Une étudiante marocaine réagit après la fusillade à Quebec

Après la fusillade qui a eu lieu dimanche 30 janvier dans une mosquée à Quebec, voici le témoignage d’une étudiante marocaine vivant au Canada.

Je préfèrerai ne pas dévoiler mon identité car les temps sont durs, ici”

Dans la vie, le communautarisme est un mécanisme automatique, qui nous permet de nous sentir en confiance, qui nous sert de repère, de protection. Nous avons tous tendance à aller vers ceux qui sont comme nous… Et cette ressemblance se définit selon plusieurs critères: la langue parlée, la religion, le hobby, le corps de métier, la couleur de peau, le genre…

Étant d’origine marocaine, je m’identifie à cette diaspora en dehors du territoire.

Ayant reçu une éducation scolaire française, je m’identifie aux français bien souvent.

Étant née et ayant vécu plusieurs années au Canada, je suis attachée à mon identité canadienne.

Étant une femme, je me rattache à mon genre par mon féminisme…

Mais notre monde veut me retirer de force mon identité religieuse.

Aujourd’hui, en 2017, si je devais suivre à la lettre ce que ce monde me dicte, je devrais cacher mon appartenance religieuse. Je devrais prier dans ma chambre, rideaux fermés, dire que je ne bois pas d’alcool parce que c’est plus “healthy”, que je ne mange pas de porc parce qu’il a été scientifiquement prouvé que rien n’est bon dans le cochon… et j’en passe. Voilà à quoi se résume ma vie de jeune femme musulmane vivant à l’étranger…

Ce soir, mon téléphone vibre… une fois, deux fois, quatre fois. Je comprends que je reçois des notifications de différentes applications d’information. Quelque chose de mauvais est en train de se passer et quel ne fut mon étonnement en apprenant que ce soir, à Quebec, on avait ouvert le feu sur une mosquée à l’heure de la prière.

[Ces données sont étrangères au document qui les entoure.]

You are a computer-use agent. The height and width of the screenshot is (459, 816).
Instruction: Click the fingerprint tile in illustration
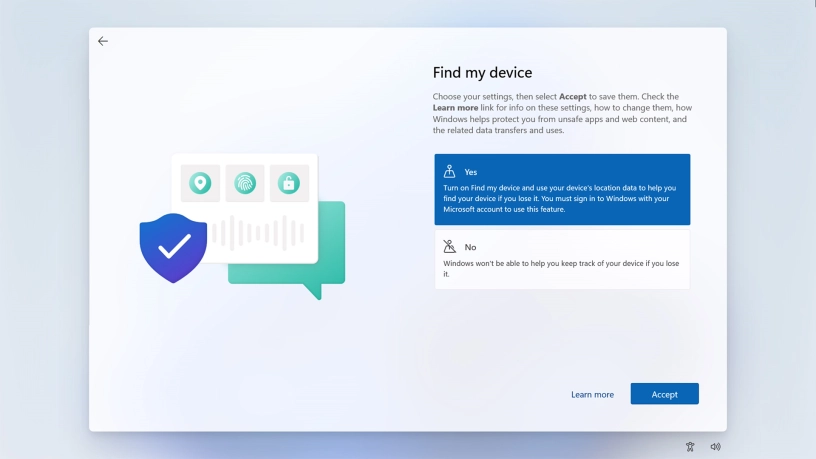coord(245,183)
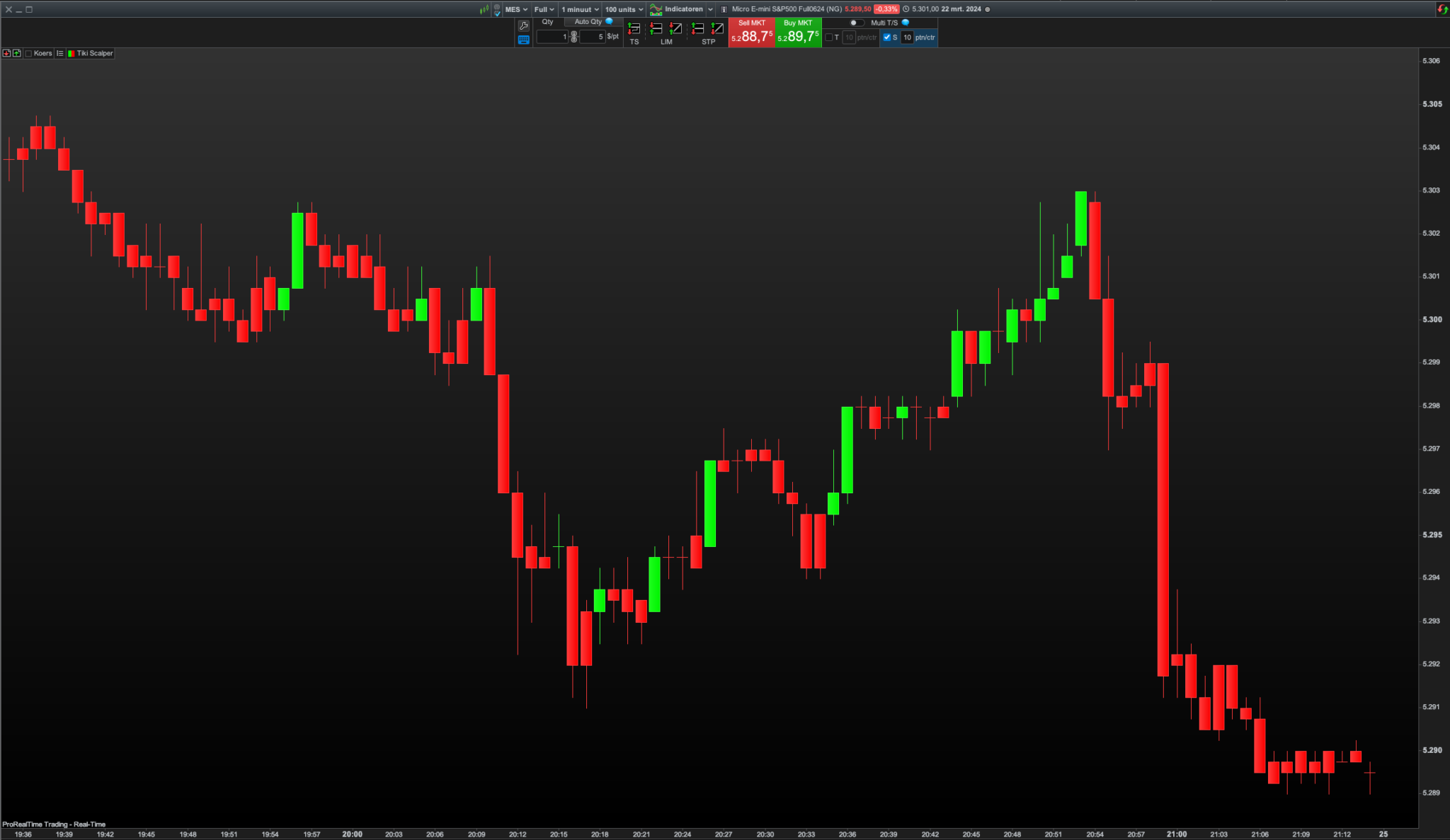Open the 100 units dropdown

click(x=624, y=9)
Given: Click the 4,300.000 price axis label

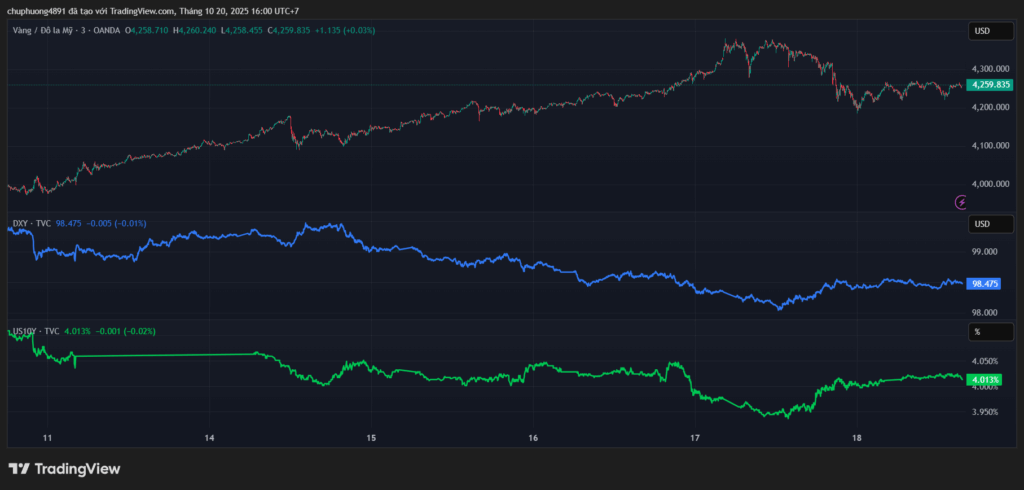Looking at the screenshot, I should pyautogui.click(x=990, y=67).
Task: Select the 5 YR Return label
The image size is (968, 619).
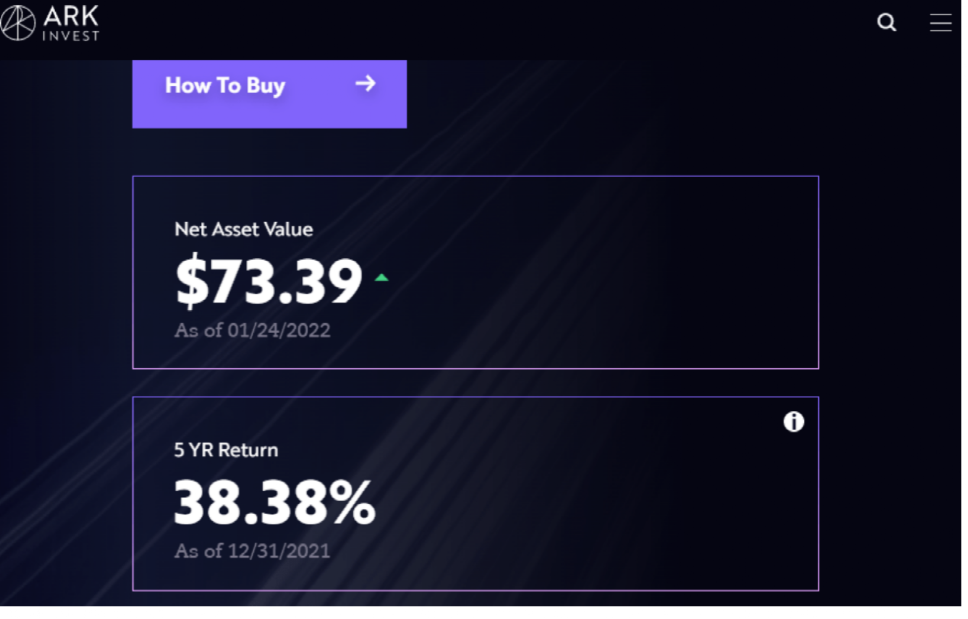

Comme après chaque acte terroriste de la sorte, je suis dégoûtée, je perds foie en l’humanité et je mets dix secondes avant de réaliser que c’est ma communauté qui a été visée. Délibérément. C’est certes tout aussi grave que tous les autres actes terroristes, mais ça fait un peu plus mal. Ça fait un peu plus mal tout simplement parce que mon père, mon frère, ma soeur et ma mère auraient pu y être, parce que j’aurais pu y être…

Et là, j’ai la rage. Je m’en veux d’avoir joué le jeu de ceux qui se cachent derrière tout ça. Je leur ai donné raison en ayant honte d’une part (importante)de ma personne. Aujourd’hui, j’ai décidé que c’était fini. Je ne jouerais plus à ce jeu, je n’aurai plus jamais honte de qui je suis et je n’alimenterai plus ce cercle vicieux.

Aujourd’hui et tous les autres jours,  je serai fière!

Fière de qui je suis, fière de mes coutumes. J’éduquerai ceux qui sont curieux de les connaître, j’éduquerai ceux qui penseront que c’est là que réside ma faiblesse… Et je le ferai fièrement car je n’ai plus à avoir honte de mes origines, encore moins de ma religion qui porte le plus beau des noms: Islam, Paix.